2020 IL App (1st) 191175
Ill. App. Ct.2020Background:
- Markel insured Carolyn’s Lounge for Feb 18, 2011–Feb 18, 2012 with a $1,000,000 per‑occurrence CGL policy that included assault-and-battery and firearms exclusions.
- On Oct. 30, 2011, two men returned to Carolyn’s armed; plaintiffs allege the men assaulted Tremeice Dangerfield and fatally shot Kyle Matthews in the parking lot while Carolyn’s security barred reentry.
- Plaintiffs sued Carolyn’s, its owner, and others asserting negligence, wrongful death, survival, assault and battery, and IIED claims; Markel disclaimed coverage (Nov. 2013) and declined to defend.
- A default judgment entered in the underlying case awarding about $3.04M to plaintiffs; Markel then sued for a declaratory judgment that it owed no duty to defend or indemnify.
- The trial court granted summary judgment to defendants (finding breach of duty to defend/indemnify, estoppel, and section 155 liability) but later limited indemnity to the policy’s $1M per‑occurrence; both parties appealed.
---
**Required work:**
A. Answer these questions from the case summary:
(i) What was the per-occurrence limit of the CGL policy Markel issued to Carolyn's Lounge?
(ii) On what date did the two armed men return to Carolyn's?
(iii) About how much did the default judgment in the underlying case award to plaintiffs?
B. Using the case summary, explain in one to three sentences why Markel filed its own lawsuit after the default judgment was entered.
C. Write out the part of the case summary starting with "- A default" and going on through "both parties appealed.".
---
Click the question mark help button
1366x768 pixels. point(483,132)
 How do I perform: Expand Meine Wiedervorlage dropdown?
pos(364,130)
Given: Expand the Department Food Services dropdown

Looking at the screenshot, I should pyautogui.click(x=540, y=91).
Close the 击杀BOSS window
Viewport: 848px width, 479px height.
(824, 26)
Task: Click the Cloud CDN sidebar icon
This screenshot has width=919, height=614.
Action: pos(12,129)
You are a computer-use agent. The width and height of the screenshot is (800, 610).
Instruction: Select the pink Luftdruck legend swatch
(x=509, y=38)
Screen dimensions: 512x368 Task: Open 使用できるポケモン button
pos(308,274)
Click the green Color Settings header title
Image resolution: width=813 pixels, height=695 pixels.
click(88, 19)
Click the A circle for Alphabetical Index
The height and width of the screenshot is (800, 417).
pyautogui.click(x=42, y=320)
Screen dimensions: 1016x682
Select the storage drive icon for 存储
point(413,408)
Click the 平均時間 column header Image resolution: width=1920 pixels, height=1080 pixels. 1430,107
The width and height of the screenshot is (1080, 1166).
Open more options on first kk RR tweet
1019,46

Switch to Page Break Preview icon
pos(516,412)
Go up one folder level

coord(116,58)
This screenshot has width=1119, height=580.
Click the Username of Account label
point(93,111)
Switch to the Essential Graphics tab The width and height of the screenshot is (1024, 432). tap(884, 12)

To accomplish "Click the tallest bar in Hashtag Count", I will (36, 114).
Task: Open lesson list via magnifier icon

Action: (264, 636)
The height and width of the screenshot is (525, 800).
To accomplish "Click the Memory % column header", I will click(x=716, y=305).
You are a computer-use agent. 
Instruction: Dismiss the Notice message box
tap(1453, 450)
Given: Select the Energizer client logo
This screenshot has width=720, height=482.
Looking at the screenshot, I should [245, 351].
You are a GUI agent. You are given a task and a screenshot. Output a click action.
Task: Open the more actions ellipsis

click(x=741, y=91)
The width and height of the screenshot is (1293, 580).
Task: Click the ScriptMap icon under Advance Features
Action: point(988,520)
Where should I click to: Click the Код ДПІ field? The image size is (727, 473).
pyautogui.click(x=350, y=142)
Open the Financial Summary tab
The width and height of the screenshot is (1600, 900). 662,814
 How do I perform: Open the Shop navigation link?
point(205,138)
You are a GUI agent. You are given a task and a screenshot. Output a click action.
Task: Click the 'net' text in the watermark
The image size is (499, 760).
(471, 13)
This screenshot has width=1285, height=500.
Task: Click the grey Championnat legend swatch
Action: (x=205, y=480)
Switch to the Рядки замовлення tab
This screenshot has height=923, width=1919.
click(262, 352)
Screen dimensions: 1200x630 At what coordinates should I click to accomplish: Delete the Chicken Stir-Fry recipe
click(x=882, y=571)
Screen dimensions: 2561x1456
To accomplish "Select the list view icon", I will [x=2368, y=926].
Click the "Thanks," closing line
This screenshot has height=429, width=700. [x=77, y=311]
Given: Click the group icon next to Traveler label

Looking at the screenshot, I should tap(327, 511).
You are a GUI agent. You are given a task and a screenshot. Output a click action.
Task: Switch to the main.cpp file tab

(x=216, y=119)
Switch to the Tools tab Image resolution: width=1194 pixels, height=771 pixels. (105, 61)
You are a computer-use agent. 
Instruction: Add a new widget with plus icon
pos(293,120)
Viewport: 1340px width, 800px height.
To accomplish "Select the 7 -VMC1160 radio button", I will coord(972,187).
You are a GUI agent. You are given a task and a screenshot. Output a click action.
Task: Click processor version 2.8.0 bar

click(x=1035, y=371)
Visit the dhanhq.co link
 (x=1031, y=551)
---
**Exercise answers:**
A.
(i) $1,000,000
(ii) Oct. 30, 2011
(iii) About $3.04M

B. Markel sued to get a declaratory judgment that it owed no duty to defend or indemnify in the underlying case.

C.
- A default judgment entered in the underlying case awarding about $3.04M to plaintiffs; Markel then sued for a declaratory judgment that it owed no duty to defend or indemnify.
- The trial court granted summary judgment to defendants (finding breach of duty to defend/indemnify, estoppel, and section 155 liability) but later limited indemnity to the policy’s $1M per‑occurrence; both parties appealed.